Groundbreaking Work in Jet Engine Containment Earns Brockman UDRI's Highest Award

Robert Brockman's innovative work in testing high-strength fabrics for jet engine containment have earned him the 2003-2004 Wohlleben-Hochwalt Outstanding Professional Research Award from the University of Dayton Research Institute.

Brockman, a distinguished research engineer in the aerospace mechanics division at UDRI, was recognized at an awards banquet April 7.

Jet engines operate at extremely high rotational speeds - more than 10,000 rpm - and include high-strength metal components. Failure of a rotating component within the engine can result in the release of metal fragments moving at high speed, posing a deadly threat to the aircraft and passengers. To protect the wings, fuselage, flight-critical systems and the crew and passengers from potentially lethal projectiles, all jet engines include additional containment structure surrounding the outside of the engine.

Traditional jet engine containment structures are metal and very heavy, reducing an aircraft's payload and fuel efficiency. In the last decade, containment systems based on high-strength fabrics - such as Kevlar - have been introduced to provide improved protection with reduced weight.

These "soft" containment systems have not yet proved fully viable, however, because of the lack of reliable analytical methods for designing them. Costly testing is needed at every stage of the design and certification processes, because the system's ability to contain failed engine components cannot be predicted.

Because of the significant technical challenges inherent to designing more efficient containment structures, General Electric Aircraft Engines turned to Brockman to assist with the process. By developing an efficient method to simulate the behavior of structural fabric materials subjected to impact damage, Brockman was able to also develop groundbreaking analytical techniques that allowed GE to develop, analyze, test and certify new lightweight woven fabric containment structures.

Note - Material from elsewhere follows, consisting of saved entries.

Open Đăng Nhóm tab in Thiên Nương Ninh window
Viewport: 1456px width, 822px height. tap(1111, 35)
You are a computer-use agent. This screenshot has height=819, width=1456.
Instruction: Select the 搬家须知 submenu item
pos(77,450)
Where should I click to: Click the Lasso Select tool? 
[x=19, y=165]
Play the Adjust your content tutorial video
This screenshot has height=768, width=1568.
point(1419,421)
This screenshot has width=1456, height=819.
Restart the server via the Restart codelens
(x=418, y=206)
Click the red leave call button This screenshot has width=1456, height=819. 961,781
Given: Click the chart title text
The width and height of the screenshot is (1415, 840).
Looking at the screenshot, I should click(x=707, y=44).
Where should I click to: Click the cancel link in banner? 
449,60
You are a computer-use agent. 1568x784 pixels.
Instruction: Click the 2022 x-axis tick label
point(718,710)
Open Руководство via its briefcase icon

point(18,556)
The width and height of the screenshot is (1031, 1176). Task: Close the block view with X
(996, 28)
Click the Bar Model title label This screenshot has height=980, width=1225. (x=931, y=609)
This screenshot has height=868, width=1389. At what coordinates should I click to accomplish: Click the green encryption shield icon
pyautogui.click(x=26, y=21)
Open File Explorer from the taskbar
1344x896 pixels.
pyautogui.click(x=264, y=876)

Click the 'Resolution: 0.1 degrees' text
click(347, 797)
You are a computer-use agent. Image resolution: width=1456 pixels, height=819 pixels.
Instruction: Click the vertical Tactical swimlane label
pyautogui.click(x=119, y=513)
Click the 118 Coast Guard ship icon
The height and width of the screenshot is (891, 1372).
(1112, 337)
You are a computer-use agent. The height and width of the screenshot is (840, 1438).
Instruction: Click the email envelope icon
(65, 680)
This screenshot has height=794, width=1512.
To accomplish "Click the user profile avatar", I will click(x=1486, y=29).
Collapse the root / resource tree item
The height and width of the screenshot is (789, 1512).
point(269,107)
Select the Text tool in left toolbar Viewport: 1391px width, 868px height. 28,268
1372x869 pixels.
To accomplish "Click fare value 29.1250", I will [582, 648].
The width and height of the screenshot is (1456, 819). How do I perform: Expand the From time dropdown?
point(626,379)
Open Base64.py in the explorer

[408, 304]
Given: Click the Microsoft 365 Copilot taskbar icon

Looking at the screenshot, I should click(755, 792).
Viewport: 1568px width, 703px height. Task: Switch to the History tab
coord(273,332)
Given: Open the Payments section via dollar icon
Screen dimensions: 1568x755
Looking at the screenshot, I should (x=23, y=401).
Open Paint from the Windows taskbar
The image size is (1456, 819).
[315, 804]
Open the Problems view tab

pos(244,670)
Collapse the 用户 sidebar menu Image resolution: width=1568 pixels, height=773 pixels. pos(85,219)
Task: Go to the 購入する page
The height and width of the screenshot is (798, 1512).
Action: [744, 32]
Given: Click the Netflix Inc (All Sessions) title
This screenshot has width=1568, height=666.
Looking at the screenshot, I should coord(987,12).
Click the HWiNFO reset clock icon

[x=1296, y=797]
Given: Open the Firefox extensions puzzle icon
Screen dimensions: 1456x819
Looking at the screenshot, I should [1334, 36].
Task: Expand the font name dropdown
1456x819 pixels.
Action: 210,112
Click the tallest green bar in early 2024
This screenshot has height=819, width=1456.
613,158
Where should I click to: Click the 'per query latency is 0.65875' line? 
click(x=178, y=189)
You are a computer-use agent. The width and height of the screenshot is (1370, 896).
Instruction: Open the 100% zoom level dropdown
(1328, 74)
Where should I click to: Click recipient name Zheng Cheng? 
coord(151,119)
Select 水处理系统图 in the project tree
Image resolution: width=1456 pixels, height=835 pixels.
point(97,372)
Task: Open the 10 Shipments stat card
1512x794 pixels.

In fact, the Federal Aviation Administration was sufficiently impressed with UDRI's analytical approach and the correlation with actual test data, that they recently accepted UDRI's analyses in place of engine testing for flight certification of a modified jet engine design.

Since 1981, 24 UDRI researchers have won the Wohlleben-Hochwalt award, which commemorates Brother William Wohlleben, S.M., founder of UD's chemistry and chemical engineering departments, and UD alumnus Ted Hochwalt, a successful researcher for General Motors and the Monsanto Chemical Co. Wohlleben, a mentor of Hochwalt's, set Hochwalt up with a lab at UD in 1925 that sparked the invention of a new type of fire extinguisher and the beginning of the Thomas and Hochwalt Laboratories, which became the research labs of Monsanto Chemical Company.

Moved by Wohlleben and his support for research, Hochwalt created an endowment in 1981 to fund the Wohlleben-Hochwalt Award to recognize excellence in sponsored research at the University of Dayton.